Following the formal launch of World of Warcraft: Classic at the end of August, players have experienced significantly long queue times on certain servers, and now Blizzard has offered free character moves for select realms. Doing so is not a complicated process, though one should consider the long-term effects that can arise from such a decision, and if that move is really in your best interests.
Which Servers Are Eligible And How To Transfer
Blizzard has provided the following list of servers that are eligible to move, as well as their destination:
- From Arugal to Felstriker
- From Faerlina to Heartseeker
- From Stalagg to Heartseeker
- From Herod to Earthfury
- From Skeram to Earthfury
- From Incendius to Netherwind
- From Thalnos to Netherwind
- From Fairbanks to Arcanite Reaper
- From Whitemane to Arcanite Reaper
- From Bigglesworth to Anathema
- From Pagle to Windseeker
- From Grobbulus to Deviate Delight
To initialize a move, a player need only go to the character select or queue screen, assuming they are on one of these servers listed above.
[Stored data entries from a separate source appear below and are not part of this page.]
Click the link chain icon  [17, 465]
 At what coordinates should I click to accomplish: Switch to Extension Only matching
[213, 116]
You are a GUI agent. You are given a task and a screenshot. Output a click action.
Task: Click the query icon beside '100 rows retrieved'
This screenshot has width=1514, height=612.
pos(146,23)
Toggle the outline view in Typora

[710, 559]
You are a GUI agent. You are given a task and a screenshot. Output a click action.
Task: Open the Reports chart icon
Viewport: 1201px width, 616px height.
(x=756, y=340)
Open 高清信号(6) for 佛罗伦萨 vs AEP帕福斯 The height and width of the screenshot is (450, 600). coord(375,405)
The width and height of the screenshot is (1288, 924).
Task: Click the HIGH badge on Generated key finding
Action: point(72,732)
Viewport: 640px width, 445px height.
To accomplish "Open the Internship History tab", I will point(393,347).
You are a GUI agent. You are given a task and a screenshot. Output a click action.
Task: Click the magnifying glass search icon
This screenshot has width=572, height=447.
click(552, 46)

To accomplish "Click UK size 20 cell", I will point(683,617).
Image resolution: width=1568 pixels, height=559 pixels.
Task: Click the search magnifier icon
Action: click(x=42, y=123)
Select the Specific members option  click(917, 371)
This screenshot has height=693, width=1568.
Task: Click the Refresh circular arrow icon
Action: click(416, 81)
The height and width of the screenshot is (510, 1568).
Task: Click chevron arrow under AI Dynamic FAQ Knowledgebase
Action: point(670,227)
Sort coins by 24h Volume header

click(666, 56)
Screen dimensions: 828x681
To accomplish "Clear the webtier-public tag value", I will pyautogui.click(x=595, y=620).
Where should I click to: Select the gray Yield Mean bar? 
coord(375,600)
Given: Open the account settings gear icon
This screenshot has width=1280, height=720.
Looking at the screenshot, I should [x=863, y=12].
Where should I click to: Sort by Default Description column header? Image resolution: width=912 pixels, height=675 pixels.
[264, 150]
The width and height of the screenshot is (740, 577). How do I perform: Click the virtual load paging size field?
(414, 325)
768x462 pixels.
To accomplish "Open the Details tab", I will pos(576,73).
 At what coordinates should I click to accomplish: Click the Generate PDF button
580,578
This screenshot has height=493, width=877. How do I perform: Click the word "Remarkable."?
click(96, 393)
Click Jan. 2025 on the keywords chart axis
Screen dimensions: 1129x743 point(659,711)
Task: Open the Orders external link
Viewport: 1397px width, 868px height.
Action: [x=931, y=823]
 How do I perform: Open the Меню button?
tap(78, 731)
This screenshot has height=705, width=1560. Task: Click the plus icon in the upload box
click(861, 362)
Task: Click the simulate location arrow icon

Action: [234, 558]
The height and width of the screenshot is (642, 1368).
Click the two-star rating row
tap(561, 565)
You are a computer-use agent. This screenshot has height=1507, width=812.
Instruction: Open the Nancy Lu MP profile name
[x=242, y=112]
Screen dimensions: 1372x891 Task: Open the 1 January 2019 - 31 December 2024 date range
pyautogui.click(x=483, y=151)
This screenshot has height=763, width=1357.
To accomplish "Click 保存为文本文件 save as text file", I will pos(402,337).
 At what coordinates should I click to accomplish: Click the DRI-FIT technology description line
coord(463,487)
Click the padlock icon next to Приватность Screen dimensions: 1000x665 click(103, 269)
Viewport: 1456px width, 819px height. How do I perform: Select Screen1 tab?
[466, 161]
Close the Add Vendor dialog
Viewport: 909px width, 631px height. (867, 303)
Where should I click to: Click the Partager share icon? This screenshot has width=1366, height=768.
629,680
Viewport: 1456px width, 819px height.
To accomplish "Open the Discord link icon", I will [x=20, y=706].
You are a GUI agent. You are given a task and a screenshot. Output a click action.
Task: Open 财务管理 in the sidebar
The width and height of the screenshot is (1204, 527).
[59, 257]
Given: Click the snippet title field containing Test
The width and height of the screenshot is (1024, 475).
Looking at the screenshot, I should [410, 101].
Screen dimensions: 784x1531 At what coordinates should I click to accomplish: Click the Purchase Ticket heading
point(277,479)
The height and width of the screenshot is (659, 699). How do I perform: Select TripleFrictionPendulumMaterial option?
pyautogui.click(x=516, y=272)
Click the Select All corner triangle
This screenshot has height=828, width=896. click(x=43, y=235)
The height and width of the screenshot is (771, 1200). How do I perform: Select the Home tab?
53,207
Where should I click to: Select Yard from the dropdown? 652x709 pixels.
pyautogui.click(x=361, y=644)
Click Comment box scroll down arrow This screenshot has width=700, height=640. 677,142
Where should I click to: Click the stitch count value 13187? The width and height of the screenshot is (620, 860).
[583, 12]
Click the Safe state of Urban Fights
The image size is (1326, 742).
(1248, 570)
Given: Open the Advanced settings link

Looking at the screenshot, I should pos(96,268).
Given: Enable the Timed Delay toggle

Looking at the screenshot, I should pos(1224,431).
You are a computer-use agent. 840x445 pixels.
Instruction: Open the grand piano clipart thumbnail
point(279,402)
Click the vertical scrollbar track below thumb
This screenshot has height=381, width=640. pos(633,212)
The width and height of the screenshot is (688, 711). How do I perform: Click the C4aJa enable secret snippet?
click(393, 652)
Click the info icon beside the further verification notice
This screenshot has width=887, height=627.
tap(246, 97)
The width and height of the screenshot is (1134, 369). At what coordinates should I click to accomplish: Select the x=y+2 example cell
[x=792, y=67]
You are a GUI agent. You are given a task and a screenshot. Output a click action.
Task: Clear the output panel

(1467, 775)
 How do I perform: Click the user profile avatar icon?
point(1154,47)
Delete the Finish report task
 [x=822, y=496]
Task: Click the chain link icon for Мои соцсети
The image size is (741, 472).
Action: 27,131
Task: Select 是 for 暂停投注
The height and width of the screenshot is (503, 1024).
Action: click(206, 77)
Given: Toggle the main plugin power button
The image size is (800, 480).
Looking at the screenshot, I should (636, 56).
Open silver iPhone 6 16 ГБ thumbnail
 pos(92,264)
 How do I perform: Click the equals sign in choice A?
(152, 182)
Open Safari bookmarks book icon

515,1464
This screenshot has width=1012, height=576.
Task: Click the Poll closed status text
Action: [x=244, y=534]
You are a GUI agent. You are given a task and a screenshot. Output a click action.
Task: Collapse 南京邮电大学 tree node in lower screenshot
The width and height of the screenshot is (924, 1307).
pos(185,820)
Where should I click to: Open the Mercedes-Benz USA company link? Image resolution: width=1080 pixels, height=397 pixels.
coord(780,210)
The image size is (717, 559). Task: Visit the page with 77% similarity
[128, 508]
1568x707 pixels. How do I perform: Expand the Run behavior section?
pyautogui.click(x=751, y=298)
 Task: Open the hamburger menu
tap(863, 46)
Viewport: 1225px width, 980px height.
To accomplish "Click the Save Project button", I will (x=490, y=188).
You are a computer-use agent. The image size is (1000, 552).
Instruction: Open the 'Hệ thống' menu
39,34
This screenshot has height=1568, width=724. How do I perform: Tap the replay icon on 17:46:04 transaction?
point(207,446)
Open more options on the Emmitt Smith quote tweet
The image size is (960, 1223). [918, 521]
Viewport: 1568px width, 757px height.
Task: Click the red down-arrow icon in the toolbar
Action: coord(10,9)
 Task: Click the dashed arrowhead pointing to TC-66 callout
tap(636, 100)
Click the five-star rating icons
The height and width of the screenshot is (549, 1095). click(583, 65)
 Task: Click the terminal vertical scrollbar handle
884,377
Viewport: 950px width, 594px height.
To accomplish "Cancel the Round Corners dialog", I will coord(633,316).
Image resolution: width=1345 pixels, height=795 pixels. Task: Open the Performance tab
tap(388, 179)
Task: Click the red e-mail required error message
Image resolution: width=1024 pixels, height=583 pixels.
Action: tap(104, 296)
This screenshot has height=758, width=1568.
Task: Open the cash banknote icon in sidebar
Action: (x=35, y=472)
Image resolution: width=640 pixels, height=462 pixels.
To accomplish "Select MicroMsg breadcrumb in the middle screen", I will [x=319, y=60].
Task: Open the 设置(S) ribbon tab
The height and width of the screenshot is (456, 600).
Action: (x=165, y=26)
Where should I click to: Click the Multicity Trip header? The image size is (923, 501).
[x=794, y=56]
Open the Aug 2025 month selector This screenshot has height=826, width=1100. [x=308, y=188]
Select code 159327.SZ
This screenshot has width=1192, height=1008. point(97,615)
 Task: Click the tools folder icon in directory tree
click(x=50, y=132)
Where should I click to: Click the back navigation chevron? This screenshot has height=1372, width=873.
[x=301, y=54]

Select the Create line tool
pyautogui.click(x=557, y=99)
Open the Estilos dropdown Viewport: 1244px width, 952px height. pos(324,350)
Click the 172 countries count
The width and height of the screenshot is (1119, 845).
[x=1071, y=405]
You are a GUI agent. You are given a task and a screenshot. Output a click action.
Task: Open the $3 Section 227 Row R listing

Players should take note that one cannot initiate a transfer if they are the leader of a guild, have an active auction listing or any bids, or if they have mail. This is the reason that Jokerd, the world first Mage to reach level 60, was unable to delete his character following the achievement.
Conditions Or Consequences Of Moving?
Upon arriving at a destination realm, a character may need to have their name changed, since it may already be in use by another player already there. One cannot move a character to a PvP realm if you already have another from the opposing faction. Finally, this is a one-way ticket, free of charge, and cannot be undone.
What one must consider as perhaps the greatest concern in moving from a busy server is that they may in the long run be playing on a dead server. These busy servers might be difficult to get into right now, but that also means that in the long-term, there are likely to be players available to maintain an active community. Dead servers are those in which there is such a low player base that cities and questing areas can feel empty and are usually only improve through the consolidation of two or more servers.
Why Has This Become A Concern?
Prior to the formal launch of the game, players seemed to come to a unanimous decision through forums that certain forums were best for them. By uniting on a select servers, a player could ensure that there would be a strong community for both PvE and PvP content later on, once battle grounds are added into the game.
There was also an effort to avoid servers that would be heavily populated with popular online streamers. This was because many found the experience of playing with or in the proximity of streamers to be frustrating, or inauthentic. Rather than be left alone, streamers could be seen with a following of players who either wanted to group with them or assist in their questing. Not only is this not how the game was played on launch over 15 years ago, it made attempting to finish certain quests difficult due to the scarcity of mobs being picked off by groups of players all working with a single streamer.
Herod may sound most familiar to readers, as this was the one destination that was planned to be relatively streamer free. For the most part, players succeeded, but they also caused queue times that could easily reach four hours, or longer, just to log in.
However, if you are tired of ridiculous wait times and wish to play the game, rather than sit in line, the free move may be a great offer. Only you can decide what is best in the long term, keeping in mind that we are likely to see a reduction in queue times overall as the “tourists” who have only come to the game for a short while eventually leave. Right now, the servers feel a bit like a gym in January, and one simply needs to wait out those New Year Resolution makers before everything calms down and becomes more easily accessible.